What makes a tax shelter

Tax havens are a popular, legal and often secret instrument for multinational corporations to move capital across borders. By taking advantage of loopholes in various national legislations and placing operations in countries with low taxes, companies can reduce their tax rate from around 35% to 25% to 15% or lower.
Figure 1: The United States Effective Corporate Tax Rate (1947-2011) 




American companies use clever (and legal) tactics to offshore profits and reduce their tax burden. US Federal Reserve via Wikimedia

Silicon Valley companies have become expert at this tactic. Using a combination of subsidiaries in Ireland, the Netherlands and Bermuda to reduce its tax burden, Apple paid just 0.005% tax on its European profits in 2014, the European Comission reported.
If multinationals’ profits were accounted for where the economic activity takes place, they would pay a combined US$500 to US$650 billion more on taxes each year, according to estimates by the Tax Justice Network and the International Monetary Fund. Of this, around US$200 billion a year would go to developing countries, which is more than they receive annually in development aid (US$142.6 billion).
Findings like this have put tax havens on the radar of US and European regulators, but there’s no broadly accepted definition of what makes a country an offshore financial centre.
Lists published by the Organisation of Economic Cooperation and Development (OECD) and the International Monetary Fund use different criteria to define tax shelters, and their outcomes are highly politicised.
The Tax Justice Network’s Financial Secrecy Index, Oxfam’s list of the worst corporate tax havens and Jan Fichtner’s 2015 Offshore-Intensity Ratio have proven to be more useful.
Fichtner (a co-author of this article) provides a rough yardstick for judging OFC jurisdictions by examining the proportion between foreign capital, such as FDI, and the size of the domestic economy.
What none of these measures can tell us, though, is the origin of the foreign investment reported by these tax havens.
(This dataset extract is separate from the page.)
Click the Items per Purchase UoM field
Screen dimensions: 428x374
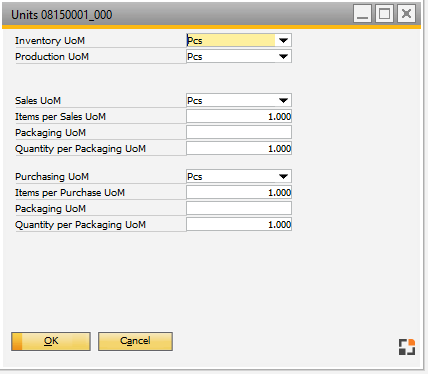(x=239, y=192)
How does Apple’s money get from California to Bermuda anyway?

Big data and network analysis

By bringing together political economists and computer scientists in the CORPNET research group at the University of Amsterdam, it became possible to study how corporations make use of particular countries and jurisdictions in their international ownership structures. The novel, data-driven network approach of our study shed light on how offshore finance flows across the globe.
We looked not at country-level statistics but at detailed company data. By asking which countries and jurisdictions play a role in corporate ownership chains that is incommensurate with the size of their domestic economies, we were able to identify, for the first time, a complex global web of offshore financial centres.
We analysed the entire massive global network of ownership relations, with information of over 98 million firms and 71 million ownership relations. This granular firm-level network data helped us to distinguish two kinds of tax havens: sinks and conduits.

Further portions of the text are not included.